診療支援
診断

脊髄血管障害
Vascular Disorders of Spinal Cord
松本 省二
(藤田医科大学教授・脳卒中科)

頻度

情報なし

診断のポイント

【1】顔面を含まない麻痺(四肢麻痺,両側下肢麻痺,片麻痺),感覚障害,膀胱直腸障害,高度の頸部痛・腰背部痛。

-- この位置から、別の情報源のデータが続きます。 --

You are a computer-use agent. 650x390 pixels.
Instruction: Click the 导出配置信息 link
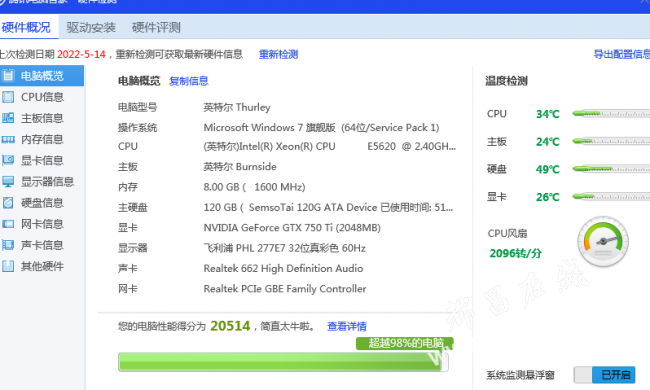click(621, 54)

【2】大動脈解離や,そのほかの大動脈の手術の術中・術後。

緊急対応の判断基準

【1】片麻痺の際には脳梗塞との鑑別が重要。

【2】脊髄硬膜外血腫症例を,脳梗塞と誤診し組織プラスミノーゲン活性化因子(tPA:tissue plasminogen activator)を投与すると重篤な転帰となる。

【3】脊髄硬膜外血腫は,緊急で外科的治療が必要。

症候の診かた

【1】脊髄の血管支配

❶前脊髄動脈は脊髄腹側を縦走し,途中,中心溝動脈を原則左右1本ずつ総数約200本分岐し,脊髄の腹側の3分の2の主に灰白質を栄養する。中心溝動脈1本の閉塞では脊髄の片側の梗塞が生じる。